Stored items:

══════════════════════════════

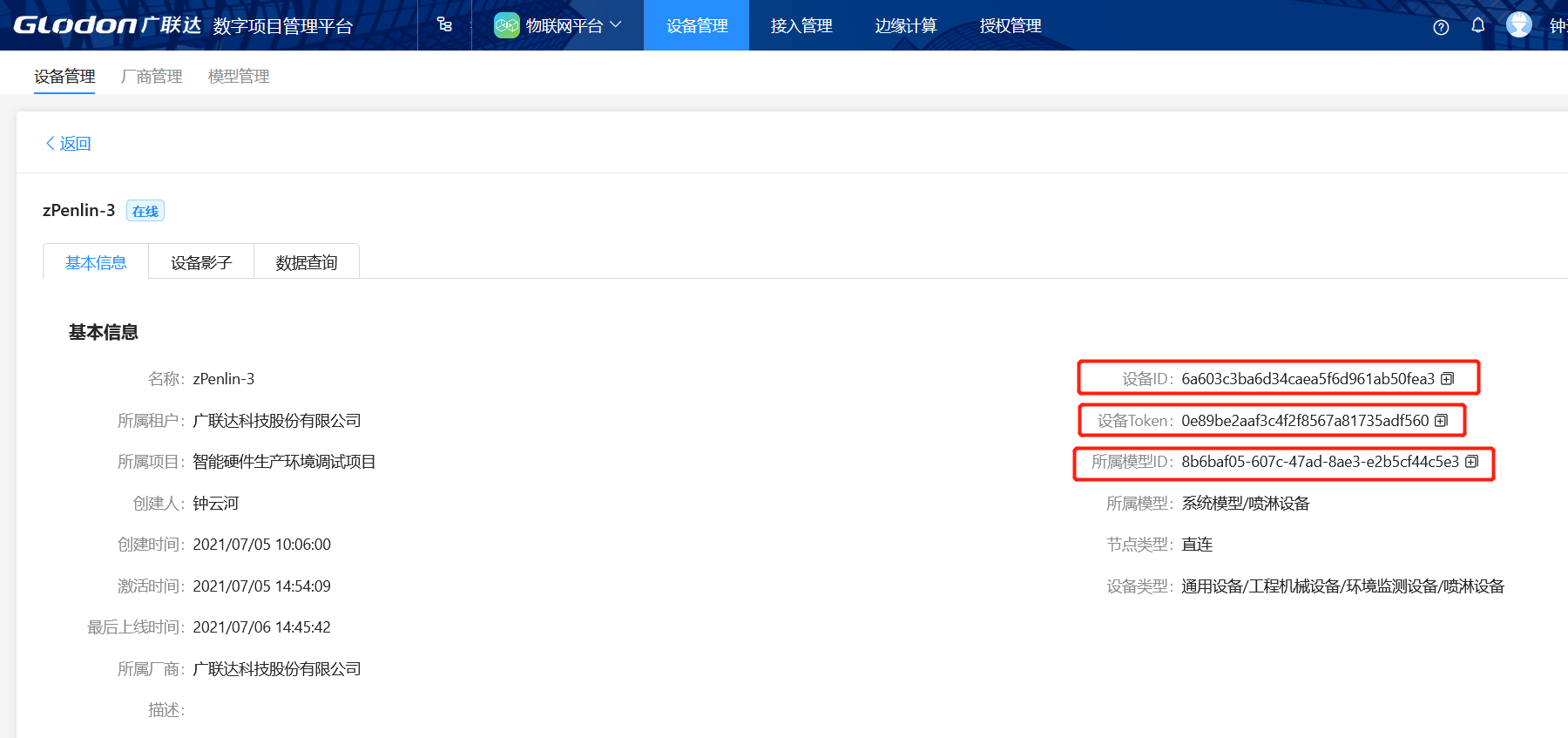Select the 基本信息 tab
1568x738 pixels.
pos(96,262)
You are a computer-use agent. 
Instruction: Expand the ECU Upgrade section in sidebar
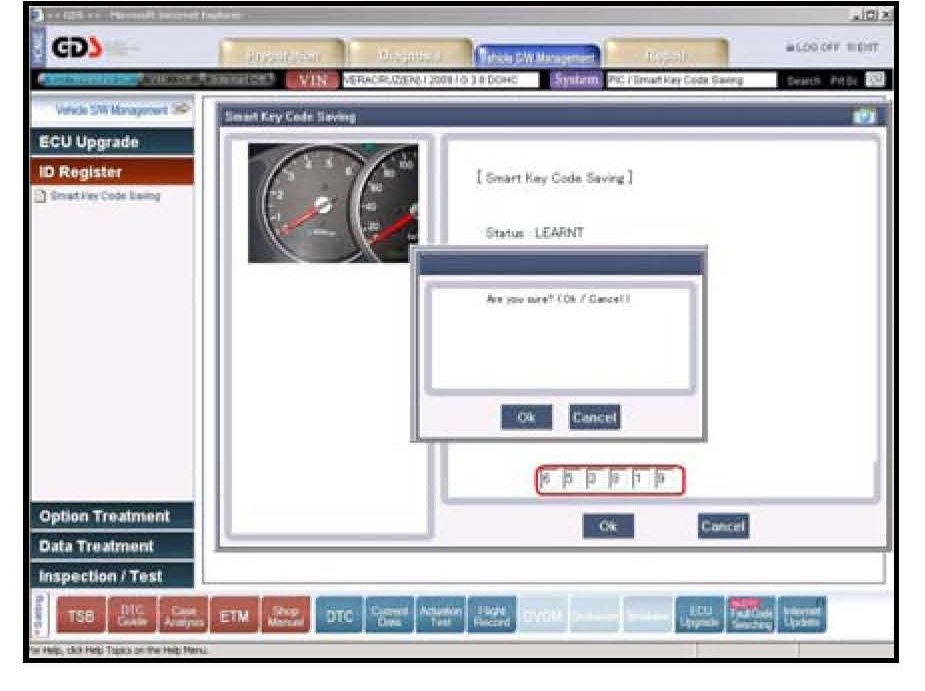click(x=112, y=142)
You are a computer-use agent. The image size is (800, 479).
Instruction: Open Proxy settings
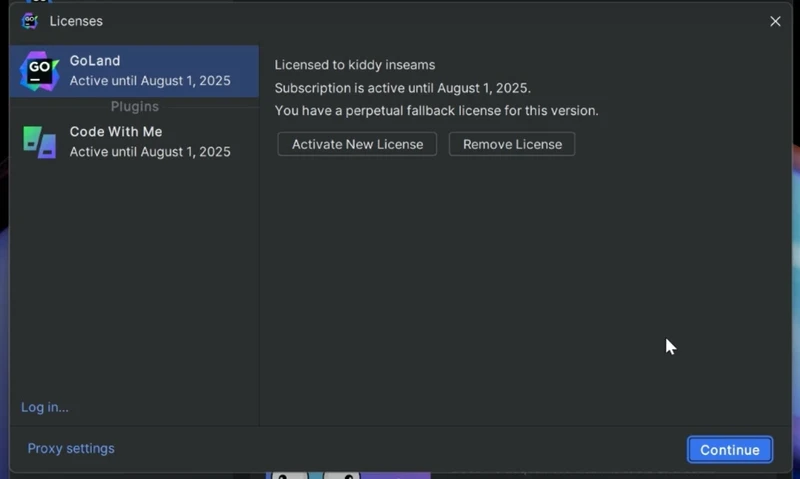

══════════════════════════════

WORK TASK:
Which of the lines in the data hold the string "computer"? Report each of them by copying it.

WRITTEN SOLUTION:
You are a computer-use agent. 
You are a computer-use agent. The image size is (800, 479).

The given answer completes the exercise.